His lawyers have laid out a defense strategy based on narrow legal grounds. In her opening statement on Thursday, Jodi Linker, a federal public defender, argued that federal charges should not apply because of Mr. DePape’s motivation for carrying out the attack. She said he was not acting on account of Ms. Pelosi’s official duties as a member of Congress, but rather targeting a larger conspiracy in which he planned to use Ms. Pelosi to lure other liberal figures he believed were responsible for pedophilia, corruption and destroying freedom in America.
Mr. DePape told the police after his arrest that he had a list of other targets, including the actor Tom Hanks; the billionaire George Soros; Gavin Newsom, the Democratic governor of California; and Adam Schiff, the Democratic congressman from California who gained prominence for his principal role in the first impeachment proceedings against former President Donald J. Trump.
Shortly after the attack last year, Ms. Pelosi announced she was stepping down from Democratic leadership in the House. Later, she said she would run for re-election next year.
Mr. DePape also faces multiple felonies in state court, including attempted murder, assault with a deadly weapon and elder abuse. The next hearing in that case is scheduled for Nov. 29, when a judge is expected to set a trial date.
Before calling Mr. Pelosi as its last witness for the day, the government called several law enforcement officers to testify, including a supervisor from the Capitol Police who has long been a member of Ms. Pelosi’s security detail. An executive from Spokeo, a company that maintains a subscription database of information about individuals, also testified that Mr. DePape had searched for Ms. Pelosi’s San Francisco address in the days before the attack.

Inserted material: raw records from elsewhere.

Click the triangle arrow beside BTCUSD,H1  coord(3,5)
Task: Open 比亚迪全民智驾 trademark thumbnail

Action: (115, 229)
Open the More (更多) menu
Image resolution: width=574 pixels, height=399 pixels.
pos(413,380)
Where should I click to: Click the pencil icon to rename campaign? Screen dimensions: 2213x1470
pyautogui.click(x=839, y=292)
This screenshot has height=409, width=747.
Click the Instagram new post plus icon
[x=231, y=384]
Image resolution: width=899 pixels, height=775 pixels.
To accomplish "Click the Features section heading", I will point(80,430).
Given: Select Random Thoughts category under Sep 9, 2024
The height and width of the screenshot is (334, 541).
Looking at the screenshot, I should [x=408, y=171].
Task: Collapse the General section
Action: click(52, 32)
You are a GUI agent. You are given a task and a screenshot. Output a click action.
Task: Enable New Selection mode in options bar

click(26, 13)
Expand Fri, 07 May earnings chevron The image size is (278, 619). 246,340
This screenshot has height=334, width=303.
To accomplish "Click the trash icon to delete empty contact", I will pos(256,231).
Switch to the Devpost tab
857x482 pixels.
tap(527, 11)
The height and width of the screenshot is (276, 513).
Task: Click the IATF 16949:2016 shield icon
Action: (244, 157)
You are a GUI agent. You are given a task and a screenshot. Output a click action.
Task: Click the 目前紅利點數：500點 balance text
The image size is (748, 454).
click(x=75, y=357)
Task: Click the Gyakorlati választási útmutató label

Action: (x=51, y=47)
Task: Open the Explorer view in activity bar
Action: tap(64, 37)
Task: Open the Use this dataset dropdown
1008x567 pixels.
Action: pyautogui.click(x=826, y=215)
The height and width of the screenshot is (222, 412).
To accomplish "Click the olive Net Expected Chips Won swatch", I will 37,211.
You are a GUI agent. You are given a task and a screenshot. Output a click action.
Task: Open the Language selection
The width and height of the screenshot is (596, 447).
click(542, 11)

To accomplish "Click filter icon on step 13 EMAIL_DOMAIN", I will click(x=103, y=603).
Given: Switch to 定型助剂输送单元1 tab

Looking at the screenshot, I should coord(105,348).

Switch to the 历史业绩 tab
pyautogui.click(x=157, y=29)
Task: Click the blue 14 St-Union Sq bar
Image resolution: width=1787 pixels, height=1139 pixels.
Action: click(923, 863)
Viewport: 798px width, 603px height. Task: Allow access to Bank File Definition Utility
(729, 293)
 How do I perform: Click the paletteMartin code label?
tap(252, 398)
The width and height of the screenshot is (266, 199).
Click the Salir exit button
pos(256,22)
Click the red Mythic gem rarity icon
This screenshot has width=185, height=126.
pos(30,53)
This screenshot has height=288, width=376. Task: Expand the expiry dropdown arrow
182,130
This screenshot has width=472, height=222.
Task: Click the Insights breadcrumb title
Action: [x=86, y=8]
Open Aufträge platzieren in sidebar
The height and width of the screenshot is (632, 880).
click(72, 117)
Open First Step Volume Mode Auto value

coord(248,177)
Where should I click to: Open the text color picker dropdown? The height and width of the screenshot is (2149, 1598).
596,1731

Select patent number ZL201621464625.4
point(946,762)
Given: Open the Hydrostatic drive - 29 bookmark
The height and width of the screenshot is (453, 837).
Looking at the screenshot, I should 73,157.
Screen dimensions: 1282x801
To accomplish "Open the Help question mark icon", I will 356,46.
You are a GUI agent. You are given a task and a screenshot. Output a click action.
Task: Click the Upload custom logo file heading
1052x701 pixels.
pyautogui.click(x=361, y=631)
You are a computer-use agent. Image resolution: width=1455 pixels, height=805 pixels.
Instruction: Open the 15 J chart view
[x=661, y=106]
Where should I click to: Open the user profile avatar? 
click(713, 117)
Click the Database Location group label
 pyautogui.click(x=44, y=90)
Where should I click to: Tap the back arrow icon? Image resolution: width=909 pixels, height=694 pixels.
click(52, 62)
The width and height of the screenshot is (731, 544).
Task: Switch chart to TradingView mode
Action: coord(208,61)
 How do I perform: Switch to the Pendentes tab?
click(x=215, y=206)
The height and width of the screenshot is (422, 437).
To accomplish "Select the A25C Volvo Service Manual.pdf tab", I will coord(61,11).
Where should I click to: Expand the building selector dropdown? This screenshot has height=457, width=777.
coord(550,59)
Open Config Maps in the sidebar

Mr. Pelosi said he was still undergoing physical therapy, and suffering pain from the attack. For the better part of the last year, he has worn hats and beanies everywhere he goes. His hair has only just come back, but he still has lumps on his head from the beating. “If I run my fingers, I can still feel them,” he said.
Doctors have told him to be careful with light and noise, and to avoid the news. If he must watch television, they have told him to stick to sports.
“I have just tried to put it out of mind,” he told the jury.